Maxion Technologies and Physical Sciences Inc. (PSI) propose to jointly develop a compact, rugged, highly reliable, and autonomous sensor for in-situ monitoring of CO in spacecraft crew areas for fire warning. Our innovation is to combine a custom fabricated Quantum Cascade Laser (QCL) with PSI's proprietary single board electronics package that incorporates both a high sensitivity optical detection technique and all system control functions, to create a laser spectrometer for CO. The advent of QCLs enables the development of a very compact and highly sensitive monitor. This technical approach will result in a sensor that has the requisite dynamic range of 1 to 500 ppmv with a precision of 1 ppmv CO, in a physically robust and compact package. The Phase I program will demonstrate the feasibility of a breadboard sensor and create a detailed conceptual design for an advanced prototype. The TRL at the beginning of Phase I is level 2 and the TRL at the end of Phase I will be level 4. The Phase II program will fabricate a prototype that can be demonstrated at a relevant simulator. The TRL at the end of Phase II will be level 6. Successful completion of Phases I and II will result in a rigorously validated prototype sensor that can monitor ambient CO with high speed and precision. The sensor architecture can be easily modified to measure other species.

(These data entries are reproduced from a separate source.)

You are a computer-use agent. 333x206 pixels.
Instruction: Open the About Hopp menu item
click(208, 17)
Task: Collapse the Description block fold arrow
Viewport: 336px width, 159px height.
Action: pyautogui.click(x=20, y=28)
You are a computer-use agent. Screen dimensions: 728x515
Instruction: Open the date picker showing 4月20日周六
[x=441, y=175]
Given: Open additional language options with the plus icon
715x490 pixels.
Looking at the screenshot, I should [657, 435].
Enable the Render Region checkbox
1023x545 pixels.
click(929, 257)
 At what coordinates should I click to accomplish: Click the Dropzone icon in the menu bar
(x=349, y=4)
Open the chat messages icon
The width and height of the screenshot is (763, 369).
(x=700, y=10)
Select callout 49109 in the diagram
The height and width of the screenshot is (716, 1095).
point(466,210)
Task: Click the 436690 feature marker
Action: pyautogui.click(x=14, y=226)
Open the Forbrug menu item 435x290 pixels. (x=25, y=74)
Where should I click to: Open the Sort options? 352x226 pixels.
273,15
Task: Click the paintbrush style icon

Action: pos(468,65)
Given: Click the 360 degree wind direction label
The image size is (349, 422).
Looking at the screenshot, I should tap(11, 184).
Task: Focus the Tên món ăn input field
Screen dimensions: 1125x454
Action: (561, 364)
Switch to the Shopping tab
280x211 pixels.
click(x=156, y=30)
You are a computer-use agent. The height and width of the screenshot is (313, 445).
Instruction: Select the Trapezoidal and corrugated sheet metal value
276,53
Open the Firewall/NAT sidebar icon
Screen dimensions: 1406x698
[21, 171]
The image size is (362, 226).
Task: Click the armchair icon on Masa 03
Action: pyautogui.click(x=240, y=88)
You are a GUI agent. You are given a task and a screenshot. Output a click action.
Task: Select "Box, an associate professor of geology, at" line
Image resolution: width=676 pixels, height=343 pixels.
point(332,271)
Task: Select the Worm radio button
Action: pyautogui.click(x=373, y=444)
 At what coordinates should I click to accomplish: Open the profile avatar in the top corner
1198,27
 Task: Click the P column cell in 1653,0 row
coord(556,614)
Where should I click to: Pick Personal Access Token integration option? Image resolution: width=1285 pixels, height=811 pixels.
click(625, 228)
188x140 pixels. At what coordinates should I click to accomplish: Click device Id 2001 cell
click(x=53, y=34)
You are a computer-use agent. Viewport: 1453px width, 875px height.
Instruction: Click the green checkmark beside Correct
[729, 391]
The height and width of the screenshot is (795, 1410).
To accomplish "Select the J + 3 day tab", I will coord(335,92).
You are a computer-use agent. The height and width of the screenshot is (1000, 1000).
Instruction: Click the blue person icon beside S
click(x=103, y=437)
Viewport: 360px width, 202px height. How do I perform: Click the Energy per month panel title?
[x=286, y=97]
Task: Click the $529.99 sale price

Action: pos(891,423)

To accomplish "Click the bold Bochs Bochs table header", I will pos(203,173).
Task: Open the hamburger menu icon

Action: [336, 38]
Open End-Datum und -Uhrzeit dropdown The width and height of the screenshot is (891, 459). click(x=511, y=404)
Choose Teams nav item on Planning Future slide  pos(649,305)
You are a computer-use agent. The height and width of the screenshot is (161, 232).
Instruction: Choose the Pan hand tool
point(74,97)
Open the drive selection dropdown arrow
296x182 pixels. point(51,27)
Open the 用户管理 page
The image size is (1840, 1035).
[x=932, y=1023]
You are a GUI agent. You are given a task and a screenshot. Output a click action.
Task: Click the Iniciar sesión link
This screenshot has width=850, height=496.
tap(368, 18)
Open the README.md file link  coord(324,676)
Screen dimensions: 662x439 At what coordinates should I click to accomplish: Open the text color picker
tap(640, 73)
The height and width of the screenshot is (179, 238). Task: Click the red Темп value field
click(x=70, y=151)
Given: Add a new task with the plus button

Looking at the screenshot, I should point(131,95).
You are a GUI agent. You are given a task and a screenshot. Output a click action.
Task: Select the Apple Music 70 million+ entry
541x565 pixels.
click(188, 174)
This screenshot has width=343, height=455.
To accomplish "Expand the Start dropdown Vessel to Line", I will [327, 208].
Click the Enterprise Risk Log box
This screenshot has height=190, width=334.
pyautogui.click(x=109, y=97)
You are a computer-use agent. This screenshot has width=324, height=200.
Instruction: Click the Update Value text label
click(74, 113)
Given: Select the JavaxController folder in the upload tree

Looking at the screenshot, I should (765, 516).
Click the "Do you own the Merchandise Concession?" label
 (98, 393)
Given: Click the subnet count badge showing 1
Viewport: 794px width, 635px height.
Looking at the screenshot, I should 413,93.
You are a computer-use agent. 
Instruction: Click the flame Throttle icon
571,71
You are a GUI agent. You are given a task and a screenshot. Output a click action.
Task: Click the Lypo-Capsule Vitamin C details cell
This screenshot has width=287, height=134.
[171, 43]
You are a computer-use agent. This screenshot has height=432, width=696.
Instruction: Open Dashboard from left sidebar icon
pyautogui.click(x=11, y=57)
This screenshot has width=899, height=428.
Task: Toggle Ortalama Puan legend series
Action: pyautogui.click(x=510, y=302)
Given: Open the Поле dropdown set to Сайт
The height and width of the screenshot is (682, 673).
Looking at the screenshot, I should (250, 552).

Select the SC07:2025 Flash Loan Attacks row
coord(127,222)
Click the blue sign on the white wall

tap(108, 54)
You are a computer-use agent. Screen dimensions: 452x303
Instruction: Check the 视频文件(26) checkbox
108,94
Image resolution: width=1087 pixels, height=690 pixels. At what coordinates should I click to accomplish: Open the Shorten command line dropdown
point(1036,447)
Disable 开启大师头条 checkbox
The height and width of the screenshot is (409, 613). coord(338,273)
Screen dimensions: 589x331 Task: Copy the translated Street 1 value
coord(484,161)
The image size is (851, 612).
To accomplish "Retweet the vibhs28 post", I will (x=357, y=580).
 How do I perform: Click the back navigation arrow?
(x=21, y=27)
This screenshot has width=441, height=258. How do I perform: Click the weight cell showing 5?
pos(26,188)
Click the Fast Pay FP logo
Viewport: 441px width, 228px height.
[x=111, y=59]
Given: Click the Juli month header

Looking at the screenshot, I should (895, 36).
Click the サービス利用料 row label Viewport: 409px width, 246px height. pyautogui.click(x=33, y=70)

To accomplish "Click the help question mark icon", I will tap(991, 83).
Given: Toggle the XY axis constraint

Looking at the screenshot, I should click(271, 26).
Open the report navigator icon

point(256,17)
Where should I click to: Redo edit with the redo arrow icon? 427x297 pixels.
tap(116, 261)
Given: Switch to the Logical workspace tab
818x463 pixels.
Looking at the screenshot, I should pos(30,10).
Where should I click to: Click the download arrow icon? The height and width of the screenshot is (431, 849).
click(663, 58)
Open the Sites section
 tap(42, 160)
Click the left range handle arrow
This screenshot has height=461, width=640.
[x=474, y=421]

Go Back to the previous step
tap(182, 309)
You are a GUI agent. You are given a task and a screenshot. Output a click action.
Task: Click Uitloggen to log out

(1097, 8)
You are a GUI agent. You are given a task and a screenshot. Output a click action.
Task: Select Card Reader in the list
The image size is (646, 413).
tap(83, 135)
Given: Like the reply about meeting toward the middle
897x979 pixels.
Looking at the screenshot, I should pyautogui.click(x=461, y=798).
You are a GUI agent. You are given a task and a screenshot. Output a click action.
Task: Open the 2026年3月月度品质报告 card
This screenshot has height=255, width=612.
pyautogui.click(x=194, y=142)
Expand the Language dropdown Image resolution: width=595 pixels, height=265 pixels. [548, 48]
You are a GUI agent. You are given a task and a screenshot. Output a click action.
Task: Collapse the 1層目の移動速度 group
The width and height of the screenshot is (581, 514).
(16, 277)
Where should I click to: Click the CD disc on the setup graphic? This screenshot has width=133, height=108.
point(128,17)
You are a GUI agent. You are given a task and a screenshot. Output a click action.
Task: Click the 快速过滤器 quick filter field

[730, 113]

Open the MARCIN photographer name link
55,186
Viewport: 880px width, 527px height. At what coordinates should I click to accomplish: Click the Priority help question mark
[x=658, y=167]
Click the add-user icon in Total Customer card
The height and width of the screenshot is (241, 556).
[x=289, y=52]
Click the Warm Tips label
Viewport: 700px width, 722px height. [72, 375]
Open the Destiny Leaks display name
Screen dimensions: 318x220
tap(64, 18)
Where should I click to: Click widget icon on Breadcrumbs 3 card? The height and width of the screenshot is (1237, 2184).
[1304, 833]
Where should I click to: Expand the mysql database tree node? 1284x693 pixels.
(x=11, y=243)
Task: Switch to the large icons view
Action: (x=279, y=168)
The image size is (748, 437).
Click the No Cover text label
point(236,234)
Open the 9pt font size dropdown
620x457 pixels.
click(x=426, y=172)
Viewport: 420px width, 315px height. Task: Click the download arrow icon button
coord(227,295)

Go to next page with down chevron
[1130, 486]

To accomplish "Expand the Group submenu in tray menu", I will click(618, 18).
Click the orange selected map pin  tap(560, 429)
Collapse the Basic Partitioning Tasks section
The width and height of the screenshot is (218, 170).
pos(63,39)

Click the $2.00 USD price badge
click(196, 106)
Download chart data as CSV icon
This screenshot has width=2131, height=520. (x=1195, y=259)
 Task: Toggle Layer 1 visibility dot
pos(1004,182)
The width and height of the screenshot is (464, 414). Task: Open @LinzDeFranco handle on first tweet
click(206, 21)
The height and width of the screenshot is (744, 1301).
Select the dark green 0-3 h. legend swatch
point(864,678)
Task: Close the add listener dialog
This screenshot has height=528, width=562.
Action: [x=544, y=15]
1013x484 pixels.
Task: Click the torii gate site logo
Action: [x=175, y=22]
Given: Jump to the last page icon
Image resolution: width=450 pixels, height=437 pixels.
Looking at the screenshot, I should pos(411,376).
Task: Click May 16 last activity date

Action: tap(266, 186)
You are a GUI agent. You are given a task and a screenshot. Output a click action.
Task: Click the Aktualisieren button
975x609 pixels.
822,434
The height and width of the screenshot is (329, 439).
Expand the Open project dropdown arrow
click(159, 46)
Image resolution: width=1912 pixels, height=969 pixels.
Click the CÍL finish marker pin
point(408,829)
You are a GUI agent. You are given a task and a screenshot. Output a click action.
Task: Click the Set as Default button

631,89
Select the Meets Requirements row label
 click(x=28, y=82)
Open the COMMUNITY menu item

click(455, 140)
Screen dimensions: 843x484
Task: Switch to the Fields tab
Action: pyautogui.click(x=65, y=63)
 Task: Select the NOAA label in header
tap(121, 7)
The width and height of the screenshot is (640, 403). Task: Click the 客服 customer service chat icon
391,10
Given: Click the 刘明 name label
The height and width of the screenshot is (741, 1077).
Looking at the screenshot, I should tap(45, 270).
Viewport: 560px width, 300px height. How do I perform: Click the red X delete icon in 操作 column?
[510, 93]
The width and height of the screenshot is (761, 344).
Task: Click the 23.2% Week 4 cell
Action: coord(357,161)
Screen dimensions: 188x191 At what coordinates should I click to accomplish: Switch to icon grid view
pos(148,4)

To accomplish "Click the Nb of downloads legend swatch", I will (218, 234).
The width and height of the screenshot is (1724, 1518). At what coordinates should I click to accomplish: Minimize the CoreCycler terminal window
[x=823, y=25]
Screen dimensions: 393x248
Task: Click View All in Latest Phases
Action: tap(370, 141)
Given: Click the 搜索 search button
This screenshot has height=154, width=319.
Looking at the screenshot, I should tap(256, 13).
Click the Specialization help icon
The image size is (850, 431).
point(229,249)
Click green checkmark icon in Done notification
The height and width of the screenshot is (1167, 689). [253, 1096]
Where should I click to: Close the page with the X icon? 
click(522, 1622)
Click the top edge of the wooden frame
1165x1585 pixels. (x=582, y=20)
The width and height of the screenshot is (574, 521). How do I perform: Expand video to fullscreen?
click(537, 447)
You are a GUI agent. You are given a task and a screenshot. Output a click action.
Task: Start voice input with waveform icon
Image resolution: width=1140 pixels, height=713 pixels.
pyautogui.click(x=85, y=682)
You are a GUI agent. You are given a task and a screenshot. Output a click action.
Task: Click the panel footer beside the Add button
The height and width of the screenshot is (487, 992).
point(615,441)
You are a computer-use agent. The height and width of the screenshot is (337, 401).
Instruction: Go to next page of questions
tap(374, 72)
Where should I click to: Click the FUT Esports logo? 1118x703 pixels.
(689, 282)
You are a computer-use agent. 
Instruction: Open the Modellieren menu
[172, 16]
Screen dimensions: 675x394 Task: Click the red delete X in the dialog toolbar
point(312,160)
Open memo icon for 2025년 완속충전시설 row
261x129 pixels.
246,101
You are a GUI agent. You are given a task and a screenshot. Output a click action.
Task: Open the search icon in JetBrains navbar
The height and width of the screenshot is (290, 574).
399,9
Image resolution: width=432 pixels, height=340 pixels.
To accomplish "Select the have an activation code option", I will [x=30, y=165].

Maxion Technologies, Inc. (Maxion) proposes to develop and field test a Carbon Monoxide (CO)-sensor prototype for post fire cleanup and CO detection. The sensor will have the dynamic range required to detect and monitor CO from approximately 1 to 500 ppmv with a resolution to 1 ppmv. Maxion will grow, fabricate and test a Quantum Cascade Laser (QCL) at a unique single-mode wavelength ideal for CO detection. Maxion will team with Physical Sciences Inc. (PSI) to integrate the QCL into PSI's Wavelength Modulation Spectroscopy (WMS) platform. The WMS sensor board, previously developed for near-IR lasers, will be redesigned to accommodate QCL lasers. The QCL will be specially designed and fabricated for minimum power consumption. In Phase 1 the QCL was incorporated into the WMS platform and tested on a breadboard level. The breadboard sensor demonstrated the necessary dynamic range and easily surpassed the required minimum sensitivity. A Phase II prototype design was made based on the Phase I results for which dynamic range, sensitivity, SWaP, and operation with a high degree of reliability, minimal maintenance, and self-calibration under varying humidity and ambient pressures are primary design features. The sensor prototype will be tested in a relevant environment with controlled burns at a NASA test facility. Upon successful completion of all field tests, the TRL will be 6 at the end of Phase II.